The data:
#####

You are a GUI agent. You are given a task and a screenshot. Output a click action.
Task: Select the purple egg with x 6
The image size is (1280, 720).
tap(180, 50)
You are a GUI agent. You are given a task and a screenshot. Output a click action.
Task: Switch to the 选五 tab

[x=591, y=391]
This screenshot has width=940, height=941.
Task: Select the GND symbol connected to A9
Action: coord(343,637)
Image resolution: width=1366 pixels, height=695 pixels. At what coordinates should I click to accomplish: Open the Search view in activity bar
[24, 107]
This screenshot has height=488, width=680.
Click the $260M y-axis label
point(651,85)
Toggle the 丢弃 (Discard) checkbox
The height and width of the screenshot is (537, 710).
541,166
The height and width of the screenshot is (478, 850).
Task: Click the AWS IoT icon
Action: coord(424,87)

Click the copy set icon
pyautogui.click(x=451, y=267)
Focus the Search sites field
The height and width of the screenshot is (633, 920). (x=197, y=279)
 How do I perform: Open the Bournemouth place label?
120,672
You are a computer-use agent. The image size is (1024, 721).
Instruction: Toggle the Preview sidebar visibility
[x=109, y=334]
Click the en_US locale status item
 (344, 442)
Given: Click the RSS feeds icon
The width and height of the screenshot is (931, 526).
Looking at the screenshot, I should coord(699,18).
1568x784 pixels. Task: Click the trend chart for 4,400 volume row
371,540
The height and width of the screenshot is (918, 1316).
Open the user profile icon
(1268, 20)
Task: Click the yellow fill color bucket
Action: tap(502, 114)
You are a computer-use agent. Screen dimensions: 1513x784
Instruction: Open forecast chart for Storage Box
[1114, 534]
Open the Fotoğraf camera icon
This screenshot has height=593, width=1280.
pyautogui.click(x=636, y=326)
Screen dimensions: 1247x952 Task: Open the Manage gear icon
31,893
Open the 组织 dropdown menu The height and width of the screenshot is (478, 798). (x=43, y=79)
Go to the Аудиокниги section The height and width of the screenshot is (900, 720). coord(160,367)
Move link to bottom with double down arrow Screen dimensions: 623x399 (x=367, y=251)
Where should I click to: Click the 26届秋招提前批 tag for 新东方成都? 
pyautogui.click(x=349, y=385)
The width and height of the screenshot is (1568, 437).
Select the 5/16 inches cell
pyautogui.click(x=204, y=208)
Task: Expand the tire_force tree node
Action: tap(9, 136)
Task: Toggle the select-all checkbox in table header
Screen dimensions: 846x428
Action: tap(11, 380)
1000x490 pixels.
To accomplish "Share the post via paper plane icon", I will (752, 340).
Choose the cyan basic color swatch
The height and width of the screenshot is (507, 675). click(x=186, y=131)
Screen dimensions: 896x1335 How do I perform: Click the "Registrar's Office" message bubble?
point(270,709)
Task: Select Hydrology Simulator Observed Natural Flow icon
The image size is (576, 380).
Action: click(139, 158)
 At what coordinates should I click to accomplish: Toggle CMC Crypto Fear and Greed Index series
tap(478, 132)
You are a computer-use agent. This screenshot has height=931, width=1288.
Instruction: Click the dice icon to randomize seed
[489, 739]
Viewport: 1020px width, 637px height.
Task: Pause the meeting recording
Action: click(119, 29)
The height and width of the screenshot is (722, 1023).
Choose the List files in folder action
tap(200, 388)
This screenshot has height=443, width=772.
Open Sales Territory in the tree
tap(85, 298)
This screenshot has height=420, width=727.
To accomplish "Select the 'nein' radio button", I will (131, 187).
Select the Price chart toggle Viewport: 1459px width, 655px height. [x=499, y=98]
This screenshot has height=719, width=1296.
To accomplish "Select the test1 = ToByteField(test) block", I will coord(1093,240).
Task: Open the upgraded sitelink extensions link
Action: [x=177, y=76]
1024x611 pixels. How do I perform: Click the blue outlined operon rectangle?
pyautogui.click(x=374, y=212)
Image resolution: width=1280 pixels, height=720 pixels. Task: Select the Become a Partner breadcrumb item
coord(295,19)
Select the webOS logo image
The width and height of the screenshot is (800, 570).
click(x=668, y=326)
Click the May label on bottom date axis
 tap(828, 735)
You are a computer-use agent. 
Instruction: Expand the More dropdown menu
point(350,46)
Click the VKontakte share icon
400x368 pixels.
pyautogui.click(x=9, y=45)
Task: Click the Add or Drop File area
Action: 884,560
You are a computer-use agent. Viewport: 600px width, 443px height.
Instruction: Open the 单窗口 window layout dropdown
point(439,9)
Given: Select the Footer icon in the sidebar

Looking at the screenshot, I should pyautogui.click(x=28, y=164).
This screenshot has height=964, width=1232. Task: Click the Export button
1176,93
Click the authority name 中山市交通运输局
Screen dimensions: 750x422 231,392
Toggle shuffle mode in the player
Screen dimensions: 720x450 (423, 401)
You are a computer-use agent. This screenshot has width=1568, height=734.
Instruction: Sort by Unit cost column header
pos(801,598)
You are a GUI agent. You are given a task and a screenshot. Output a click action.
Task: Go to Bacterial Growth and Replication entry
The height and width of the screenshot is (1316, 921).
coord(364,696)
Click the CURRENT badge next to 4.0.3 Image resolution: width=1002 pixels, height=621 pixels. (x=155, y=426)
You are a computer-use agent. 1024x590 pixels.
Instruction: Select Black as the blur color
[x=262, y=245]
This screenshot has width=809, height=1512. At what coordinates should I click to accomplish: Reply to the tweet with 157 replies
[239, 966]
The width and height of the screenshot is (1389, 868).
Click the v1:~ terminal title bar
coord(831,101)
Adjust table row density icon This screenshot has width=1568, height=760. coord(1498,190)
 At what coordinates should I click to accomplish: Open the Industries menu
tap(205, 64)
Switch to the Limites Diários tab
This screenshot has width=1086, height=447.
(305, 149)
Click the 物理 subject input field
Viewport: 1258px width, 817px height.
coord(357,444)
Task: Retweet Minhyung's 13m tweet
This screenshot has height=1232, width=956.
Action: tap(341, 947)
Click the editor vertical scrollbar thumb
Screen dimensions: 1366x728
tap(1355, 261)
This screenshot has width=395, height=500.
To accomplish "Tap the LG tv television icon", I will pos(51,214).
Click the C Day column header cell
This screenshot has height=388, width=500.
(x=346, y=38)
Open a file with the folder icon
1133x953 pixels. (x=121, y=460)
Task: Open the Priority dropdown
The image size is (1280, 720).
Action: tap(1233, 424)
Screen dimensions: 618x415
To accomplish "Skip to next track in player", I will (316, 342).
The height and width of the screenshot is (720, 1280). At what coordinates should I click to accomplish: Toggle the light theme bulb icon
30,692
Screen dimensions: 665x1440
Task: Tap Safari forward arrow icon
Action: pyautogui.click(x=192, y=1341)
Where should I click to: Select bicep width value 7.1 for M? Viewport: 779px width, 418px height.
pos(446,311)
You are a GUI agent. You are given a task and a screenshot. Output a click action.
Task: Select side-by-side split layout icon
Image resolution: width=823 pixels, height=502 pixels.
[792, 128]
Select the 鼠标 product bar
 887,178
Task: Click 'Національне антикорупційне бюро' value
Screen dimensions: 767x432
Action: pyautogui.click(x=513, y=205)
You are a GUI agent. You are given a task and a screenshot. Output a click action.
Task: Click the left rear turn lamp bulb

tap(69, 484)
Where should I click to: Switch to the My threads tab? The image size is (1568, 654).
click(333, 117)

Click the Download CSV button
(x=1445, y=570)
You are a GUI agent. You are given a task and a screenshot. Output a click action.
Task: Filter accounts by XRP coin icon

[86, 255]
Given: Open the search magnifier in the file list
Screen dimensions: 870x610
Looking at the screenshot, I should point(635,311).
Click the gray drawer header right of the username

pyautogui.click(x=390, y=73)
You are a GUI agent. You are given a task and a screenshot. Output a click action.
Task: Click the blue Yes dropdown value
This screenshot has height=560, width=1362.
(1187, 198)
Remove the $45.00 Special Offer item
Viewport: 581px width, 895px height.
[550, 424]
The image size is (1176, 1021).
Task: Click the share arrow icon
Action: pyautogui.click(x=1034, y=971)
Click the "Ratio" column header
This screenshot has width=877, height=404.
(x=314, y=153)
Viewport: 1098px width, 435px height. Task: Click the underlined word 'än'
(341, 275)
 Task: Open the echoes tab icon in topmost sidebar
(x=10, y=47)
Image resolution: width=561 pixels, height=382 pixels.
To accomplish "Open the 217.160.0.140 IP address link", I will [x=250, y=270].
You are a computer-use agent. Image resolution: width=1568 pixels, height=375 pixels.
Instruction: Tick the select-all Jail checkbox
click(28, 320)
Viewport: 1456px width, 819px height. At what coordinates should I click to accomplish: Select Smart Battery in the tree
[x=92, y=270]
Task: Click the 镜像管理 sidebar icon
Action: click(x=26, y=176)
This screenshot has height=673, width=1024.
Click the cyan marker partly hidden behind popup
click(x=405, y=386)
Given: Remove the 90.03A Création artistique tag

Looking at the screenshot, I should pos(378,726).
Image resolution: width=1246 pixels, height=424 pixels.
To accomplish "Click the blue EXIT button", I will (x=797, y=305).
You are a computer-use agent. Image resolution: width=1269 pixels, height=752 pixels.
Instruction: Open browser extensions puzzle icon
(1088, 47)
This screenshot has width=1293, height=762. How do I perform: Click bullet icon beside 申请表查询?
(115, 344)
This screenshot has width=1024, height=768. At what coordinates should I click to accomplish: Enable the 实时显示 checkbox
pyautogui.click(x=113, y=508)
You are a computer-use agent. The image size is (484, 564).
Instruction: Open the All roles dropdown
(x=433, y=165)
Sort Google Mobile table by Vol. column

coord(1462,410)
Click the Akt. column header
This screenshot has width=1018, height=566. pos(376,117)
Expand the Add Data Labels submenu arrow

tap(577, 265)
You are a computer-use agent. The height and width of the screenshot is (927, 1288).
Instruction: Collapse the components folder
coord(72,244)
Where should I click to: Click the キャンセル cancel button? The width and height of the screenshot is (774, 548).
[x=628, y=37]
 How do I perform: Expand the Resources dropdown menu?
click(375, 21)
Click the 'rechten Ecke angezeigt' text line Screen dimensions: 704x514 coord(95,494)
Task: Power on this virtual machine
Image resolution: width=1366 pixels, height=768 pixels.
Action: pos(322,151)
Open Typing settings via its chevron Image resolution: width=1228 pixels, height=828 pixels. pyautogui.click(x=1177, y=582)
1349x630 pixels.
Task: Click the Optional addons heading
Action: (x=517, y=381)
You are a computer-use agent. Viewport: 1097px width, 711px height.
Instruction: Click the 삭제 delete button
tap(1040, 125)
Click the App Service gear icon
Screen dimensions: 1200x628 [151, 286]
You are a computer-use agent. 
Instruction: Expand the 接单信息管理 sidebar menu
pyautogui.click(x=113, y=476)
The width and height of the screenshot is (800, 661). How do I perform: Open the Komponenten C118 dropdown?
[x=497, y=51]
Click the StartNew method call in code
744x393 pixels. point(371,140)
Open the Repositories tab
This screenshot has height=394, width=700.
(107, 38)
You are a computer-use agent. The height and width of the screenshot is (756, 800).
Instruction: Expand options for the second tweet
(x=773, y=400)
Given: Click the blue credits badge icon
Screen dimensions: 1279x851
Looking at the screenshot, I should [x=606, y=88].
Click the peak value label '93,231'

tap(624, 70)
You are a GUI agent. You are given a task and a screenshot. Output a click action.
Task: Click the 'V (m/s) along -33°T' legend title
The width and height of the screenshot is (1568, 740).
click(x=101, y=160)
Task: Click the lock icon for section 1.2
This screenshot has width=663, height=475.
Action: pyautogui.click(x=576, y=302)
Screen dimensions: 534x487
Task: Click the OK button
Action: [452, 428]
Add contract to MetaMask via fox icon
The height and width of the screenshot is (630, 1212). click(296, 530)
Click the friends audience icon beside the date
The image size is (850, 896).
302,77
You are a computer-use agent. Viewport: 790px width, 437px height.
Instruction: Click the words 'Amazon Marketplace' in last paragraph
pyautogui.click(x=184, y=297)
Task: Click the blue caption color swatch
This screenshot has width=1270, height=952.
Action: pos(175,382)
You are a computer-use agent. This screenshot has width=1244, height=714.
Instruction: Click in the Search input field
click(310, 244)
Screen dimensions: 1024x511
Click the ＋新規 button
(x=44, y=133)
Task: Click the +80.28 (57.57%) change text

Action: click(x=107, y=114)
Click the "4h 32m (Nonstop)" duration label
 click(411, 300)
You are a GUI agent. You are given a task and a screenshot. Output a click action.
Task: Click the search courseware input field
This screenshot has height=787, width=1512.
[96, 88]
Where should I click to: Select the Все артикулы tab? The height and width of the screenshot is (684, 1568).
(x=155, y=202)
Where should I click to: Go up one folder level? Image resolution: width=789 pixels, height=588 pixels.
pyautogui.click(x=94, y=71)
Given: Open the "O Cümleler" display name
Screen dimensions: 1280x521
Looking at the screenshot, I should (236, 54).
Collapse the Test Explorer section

#####

Task goal: A single figure is the whole answer: the number of lines in the material above that contain "badge".

Output: 2